Participants in this study found that in-service professional development was often targeted at registered nurses, below the level of education of the participants, or at GPs33. Participants perceived themselves as excluded from in-house professional development.
NP registration was considered preferable as it provided greater role clarity – the NP role is already clearly delineated and recognised in New Zealand, whereas the RNS role is not30. Therefore NP registration was considered by all participants as a more effective way to provide advanced care in the rural environment. All participants had completed postgraduate study to a Masters level and were pursing NP qualifications. One participant was unable to obtain NP registration due to lack of support for an NP role.
Professional leadership may increase role visibility of the RNS35. Professional leadership was notably omitted from all position descriptions in phase 1. During phase 2, there were limited discussions regarding professional development. There were no specific questions regarding professional leadership so participants may not have discussed this if they did not think it was important.
This study was conducted within New Zealand, with the samples for both phase 1 and 2 coming from the North Island and South Island. While the wide geographical range makes this study transferable within New Zealand, the information may not be internationally transferable due to differences in rural community needs and regulatory body requirements. Within phase 2 there were only four participants; however, the rich data collected tells the story of the lived experience of the RNS role.

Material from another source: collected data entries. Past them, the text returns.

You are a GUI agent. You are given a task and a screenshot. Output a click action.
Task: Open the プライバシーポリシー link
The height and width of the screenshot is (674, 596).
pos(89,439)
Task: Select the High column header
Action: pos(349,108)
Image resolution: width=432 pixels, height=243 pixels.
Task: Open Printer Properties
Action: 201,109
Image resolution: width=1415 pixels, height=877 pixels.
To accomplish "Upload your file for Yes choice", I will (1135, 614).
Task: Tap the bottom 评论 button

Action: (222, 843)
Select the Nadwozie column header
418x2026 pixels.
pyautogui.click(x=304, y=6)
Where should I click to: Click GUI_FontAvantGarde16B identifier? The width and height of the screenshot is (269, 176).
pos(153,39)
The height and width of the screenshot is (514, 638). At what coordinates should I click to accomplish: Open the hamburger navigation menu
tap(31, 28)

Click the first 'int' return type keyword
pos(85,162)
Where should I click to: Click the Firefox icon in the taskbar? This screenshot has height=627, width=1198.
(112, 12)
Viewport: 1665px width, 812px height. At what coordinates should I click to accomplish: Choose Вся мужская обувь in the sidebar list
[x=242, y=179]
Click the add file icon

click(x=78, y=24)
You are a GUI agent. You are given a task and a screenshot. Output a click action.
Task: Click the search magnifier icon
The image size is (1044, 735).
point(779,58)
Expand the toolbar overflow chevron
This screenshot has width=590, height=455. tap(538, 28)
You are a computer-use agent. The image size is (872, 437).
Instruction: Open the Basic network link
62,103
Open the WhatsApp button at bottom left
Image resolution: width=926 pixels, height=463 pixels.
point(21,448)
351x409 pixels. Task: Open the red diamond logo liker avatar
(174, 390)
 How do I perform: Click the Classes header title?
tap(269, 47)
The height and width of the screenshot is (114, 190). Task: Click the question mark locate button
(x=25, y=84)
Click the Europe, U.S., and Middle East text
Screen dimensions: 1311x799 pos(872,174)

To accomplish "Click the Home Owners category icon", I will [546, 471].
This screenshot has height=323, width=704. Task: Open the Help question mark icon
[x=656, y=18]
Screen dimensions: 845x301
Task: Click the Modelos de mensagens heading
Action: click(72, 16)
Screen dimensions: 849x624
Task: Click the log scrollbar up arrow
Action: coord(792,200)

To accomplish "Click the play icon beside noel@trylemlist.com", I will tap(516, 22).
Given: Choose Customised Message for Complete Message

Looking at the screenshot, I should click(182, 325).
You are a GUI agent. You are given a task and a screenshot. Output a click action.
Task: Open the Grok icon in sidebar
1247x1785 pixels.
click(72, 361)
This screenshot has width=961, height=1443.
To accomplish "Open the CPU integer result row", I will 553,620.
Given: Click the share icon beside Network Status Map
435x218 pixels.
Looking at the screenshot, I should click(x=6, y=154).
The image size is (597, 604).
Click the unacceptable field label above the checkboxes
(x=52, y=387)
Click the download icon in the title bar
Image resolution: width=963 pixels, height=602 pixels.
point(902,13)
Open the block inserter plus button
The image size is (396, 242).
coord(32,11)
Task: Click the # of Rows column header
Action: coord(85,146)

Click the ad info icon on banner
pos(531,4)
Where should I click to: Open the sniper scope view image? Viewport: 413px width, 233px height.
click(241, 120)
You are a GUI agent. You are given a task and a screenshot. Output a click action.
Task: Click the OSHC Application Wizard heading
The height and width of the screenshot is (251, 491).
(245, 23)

Recommendations from this study include improving role clarity of the RNS role within the wider health team, thus enhancing collaborative care and improving patient care. RNS professional leadership would increase visibility in the healthcare sector. Professional organisations should including an RNS-specific group. Access to postgraduate education for RNSs is essential, thus increasing access to online resources is recommended. In-service education will be enhanced by role clarity.
Further research into the efficiency and use of the RNS role and the effect of the role on rural health is required. The perception of both GPs and the community of the RNS role would also be worthy of further investigation.
Recommendations include interprofessional education, considering an expanded role for the RNS in New Zealand and dissolving barriers to nursing education. The use of prescribing rights in the rural setting and its effect on accessible healthcare needs to be investigated as well as the effect of the RNS role on rural health outcomes.
The aim of this research was to provide a description of the RNS role within New Zealand. This study demonstrated a wide variance in the understanding of the term ‘RNS’. Phase 2 demonstrated that the role is centred around the community and their needs. Direct patient care is a priority and includes assessment, treatment and diagnosis of a wide range of presentations across the lifespan. The term ‘specialist generalist’ refers to the concept that the RNS utilises advanced nursing skills to care for a wide range of presentations.
The advanced assessment and treatment skills utilised by the RNS are gained through postgraduate study. Postgraduate study is also considered essential as it enhances the collaborative relationship between the RNS and the healthcare team. However, geographical isolation and lack of relevant postgraduate study can be barriers to accessing further education.
Lack of role clarity can create barriers to clear communication with other health professionals, and potentially affect patient care and movement through the health system. The NP role was considered more desirable because it carried more role clarity and role recognition.
The authors thank the participants in the study and the Eastern Institute of Technology for the support to complete this study. No financial support was received.